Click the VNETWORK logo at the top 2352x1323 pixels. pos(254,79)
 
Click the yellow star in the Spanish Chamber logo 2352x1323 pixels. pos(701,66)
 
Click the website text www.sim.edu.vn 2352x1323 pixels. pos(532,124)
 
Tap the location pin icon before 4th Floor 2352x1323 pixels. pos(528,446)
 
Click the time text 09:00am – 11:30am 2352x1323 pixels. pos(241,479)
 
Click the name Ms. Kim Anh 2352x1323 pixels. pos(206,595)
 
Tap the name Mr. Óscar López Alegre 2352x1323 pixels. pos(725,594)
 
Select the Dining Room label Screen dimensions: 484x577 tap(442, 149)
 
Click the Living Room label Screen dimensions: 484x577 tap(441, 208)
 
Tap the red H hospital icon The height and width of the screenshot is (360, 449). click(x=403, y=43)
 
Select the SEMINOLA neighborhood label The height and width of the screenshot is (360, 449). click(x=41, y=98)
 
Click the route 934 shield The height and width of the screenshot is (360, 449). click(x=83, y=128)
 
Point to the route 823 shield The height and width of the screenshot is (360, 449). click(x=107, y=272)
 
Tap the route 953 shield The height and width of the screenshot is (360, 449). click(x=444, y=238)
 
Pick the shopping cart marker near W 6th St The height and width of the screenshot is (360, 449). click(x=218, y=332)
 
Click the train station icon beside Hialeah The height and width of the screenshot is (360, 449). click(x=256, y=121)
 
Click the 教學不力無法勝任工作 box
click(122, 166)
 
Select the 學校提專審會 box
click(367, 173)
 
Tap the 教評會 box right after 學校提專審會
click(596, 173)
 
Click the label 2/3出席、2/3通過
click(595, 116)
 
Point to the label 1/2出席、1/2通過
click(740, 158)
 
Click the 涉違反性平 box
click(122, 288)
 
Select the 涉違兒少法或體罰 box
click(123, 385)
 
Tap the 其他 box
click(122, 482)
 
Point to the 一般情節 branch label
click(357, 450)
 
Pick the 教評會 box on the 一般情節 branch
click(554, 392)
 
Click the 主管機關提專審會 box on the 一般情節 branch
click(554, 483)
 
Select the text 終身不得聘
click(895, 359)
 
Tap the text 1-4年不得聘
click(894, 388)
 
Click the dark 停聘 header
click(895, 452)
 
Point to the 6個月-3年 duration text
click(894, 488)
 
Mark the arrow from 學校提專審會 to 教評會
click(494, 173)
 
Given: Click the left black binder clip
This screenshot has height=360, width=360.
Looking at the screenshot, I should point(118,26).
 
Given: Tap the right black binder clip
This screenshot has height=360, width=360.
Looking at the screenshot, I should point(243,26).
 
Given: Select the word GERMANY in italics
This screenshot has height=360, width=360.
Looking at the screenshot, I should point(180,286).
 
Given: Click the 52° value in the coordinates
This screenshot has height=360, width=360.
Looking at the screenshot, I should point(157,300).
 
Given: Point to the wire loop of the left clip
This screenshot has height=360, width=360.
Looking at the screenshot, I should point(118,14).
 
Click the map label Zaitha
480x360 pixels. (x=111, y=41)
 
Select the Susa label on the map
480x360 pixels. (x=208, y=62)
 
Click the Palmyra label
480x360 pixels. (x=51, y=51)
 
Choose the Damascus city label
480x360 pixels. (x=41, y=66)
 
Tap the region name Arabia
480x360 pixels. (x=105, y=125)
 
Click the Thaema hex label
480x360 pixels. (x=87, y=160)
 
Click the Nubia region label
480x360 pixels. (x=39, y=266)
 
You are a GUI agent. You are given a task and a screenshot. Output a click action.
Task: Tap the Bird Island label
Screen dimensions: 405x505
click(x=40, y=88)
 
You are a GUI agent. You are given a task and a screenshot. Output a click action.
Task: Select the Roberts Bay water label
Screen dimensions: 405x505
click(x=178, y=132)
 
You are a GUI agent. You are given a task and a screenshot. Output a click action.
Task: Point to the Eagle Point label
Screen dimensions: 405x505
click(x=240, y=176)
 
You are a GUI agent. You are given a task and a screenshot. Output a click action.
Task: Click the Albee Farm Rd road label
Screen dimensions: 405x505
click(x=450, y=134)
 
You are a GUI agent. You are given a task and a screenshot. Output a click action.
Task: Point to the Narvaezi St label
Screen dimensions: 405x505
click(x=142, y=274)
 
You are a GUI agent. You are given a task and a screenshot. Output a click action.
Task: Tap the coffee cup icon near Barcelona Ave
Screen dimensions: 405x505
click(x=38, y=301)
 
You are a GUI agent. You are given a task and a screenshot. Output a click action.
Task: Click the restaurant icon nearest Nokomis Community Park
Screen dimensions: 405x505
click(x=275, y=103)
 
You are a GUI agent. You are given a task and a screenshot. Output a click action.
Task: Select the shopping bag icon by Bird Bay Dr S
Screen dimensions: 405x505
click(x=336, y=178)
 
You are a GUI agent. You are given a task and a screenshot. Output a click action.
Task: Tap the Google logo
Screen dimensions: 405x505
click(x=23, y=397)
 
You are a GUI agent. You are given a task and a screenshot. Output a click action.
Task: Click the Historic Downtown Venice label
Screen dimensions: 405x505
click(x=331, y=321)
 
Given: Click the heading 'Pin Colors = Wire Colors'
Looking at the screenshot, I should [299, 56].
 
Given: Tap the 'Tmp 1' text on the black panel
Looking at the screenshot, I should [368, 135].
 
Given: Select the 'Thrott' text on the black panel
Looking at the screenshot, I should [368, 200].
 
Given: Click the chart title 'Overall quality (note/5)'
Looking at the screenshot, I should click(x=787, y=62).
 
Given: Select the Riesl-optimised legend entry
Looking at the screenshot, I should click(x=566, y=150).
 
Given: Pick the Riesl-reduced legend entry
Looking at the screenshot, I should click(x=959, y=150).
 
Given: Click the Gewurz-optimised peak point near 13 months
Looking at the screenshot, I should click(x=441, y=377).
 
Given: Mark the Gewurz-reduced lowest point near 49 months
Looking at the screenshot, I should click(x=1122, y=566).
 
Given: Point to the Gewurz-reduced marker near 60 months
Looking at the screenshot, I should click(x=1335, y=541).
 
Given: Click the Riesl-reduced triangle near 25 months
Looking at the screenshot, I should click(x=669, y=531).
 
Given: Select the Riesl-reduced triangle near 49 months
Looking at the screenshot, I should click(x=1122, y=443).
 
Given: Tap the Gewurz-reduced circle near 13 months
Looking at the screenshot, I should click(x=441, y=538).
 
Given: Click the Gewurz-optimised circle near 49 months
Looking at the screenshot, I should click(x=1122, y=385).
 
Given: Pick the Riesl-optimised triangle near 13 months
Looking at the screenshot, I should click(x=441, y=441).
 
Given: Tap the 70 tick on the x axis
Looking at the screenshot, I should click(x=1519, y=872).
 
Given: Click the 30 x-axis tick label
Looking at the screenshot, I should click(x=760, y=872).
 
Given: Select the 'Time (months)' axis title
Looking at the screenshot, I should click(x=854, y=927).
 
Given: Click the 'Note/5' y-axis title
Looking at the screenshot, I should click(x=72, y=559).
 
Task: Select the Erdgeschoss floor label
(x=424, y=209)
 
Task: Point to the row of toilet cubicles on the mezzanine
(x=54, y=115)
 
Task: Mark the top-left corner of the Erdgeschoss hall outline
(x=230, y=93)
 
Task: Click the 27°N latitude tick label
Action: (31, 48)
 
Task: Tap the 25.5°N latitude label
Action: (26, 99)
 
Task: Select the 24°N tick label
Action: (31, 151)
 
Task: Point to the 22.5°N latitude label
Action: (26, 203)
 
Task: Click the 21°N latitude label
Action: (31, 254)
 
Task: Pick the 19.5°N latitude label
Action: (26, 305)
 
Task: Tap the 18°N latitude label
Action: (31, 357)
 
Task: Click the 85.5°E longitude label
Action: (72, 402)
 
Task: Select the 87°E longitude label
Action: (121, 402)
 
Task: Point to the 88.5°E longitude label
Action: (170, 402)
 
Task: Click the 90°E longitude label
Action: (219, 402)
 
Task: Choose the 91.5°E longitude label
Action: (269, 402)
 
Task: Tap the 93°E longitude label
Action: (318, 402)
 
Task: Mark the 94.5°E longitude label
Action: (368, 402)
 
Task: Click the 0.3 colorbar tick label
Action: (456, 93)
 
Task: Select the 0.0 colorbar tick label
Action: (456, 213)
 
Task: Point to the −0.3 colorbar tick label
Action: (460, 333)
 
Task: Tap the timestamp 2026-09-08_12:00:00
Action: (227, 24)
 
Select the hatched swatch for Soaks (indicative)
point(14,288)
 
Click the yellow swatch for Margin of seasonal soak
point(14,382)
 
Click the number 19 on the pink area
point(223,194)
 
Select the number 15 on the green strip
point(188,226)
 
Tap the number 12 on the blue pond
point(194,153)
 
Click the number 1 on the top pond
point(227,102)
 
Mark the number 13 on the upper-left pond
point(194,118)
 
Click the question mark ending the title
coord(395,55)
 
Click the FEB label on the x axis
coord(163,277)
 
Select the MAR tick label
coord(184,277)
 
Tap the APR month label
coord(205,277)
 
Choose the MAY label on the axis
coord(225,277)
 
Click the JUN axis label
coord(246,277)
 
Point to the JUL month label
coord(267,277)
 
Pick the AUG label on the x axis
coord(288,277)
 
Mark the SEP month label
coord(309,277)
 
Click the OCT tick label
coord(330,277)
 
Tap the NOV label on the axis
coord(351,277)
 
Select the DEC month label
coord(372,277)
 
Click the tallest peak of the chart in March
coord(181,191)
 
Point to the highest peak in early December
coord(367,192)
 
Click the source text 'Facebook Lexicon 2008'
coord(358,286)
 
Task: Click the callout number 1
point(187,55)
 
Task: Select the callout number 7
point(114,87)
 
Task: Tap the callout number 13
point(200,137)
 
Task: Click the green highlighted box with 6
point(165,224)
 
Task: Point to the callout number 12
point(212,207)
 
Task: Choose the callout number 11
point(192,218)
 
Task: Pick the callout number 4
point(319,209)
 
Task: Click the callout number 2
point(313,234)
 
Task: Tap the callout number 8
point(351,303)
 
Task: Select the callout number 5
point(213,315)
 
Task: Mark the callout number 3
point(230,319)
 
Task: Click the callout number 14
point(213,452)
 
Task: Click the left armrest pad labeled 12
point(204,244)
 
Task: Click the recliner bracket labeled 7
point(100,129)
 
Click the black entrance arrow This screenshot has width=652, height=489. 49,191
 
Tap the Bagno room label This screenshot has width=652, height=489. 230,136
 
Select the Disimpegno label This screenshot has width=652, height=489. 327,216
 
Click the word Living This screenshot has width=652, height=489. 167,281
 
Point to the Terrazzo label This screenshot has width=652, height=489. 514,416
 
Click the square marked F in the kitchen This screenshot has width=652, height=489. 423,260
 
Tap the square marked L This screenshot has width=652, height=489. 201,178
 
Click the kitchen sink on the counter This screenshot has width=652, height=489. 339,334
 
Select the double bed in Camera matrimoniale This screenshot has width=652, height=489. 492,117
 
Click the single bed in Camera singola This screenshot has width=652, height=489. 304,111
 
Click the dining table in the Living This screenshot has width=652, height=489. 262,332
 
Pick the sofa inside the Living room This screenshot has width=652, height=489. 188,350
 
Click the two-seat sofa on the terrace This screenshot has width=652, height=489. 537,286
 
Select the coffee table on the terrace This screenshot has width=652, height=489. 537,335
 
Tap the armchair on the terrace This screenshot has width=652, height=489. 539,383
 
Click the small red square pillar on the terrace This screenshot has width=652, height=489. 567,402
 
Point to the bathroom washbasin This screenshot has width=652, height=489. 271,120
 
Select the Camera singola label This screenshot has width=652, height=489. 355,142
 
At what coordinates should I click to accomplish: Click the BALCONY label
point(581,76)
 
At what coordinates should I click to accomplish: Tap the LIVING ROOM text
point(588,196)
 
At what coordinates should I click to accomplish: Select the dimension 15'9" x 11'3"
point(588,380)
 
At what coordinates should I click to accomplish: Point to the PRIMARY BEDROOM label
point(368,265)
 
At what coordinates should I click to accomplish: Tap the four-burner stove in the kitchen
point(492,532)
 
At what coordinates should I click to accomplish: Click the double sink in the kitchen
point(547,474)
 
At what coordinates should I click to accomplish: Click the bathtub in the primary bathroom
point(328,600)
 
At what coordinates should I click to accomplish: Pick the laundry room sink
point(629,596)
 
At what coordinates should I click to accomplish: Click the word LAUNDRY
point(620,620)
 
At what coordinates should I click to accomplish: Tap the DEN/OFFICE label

Given exercise >> Starting at the top of the material and going on through the line with "Click the Living", write those lines out again, swapping "yellow star" for "gold star" and leaving everything else unchanged.

Solution to the exercise >>
Click the VNETWORK logo at the top 2352x1323 pixels. pos(254,79)
 
Click the gold star in the Spanish Chamber logo 2352x1323 pixels. pos(701,66)
 
Click the website text www.sim.edu.vn 2352x1323 pixels. pos(532,124)
 
Tap the location pin icon before 4th Floor 2352x1323 pixels. pos(528,446)
 
Click the time text 09:00am – 11:30am 2352x1323 pixels. pos(241,479)
 
Click the name Ms. Kim Anh 2352x1323 pixels. pos(206,595)
 
Tap the name Mr. Óscar López Alegre 2352x1323 pixels. pos(725,594)
 
Select the Dining Room label Screen dimensions: 484x577 tap(442, 149)
 
Click the Living Room label Screen dimensions: 484x577 tap(441, 208)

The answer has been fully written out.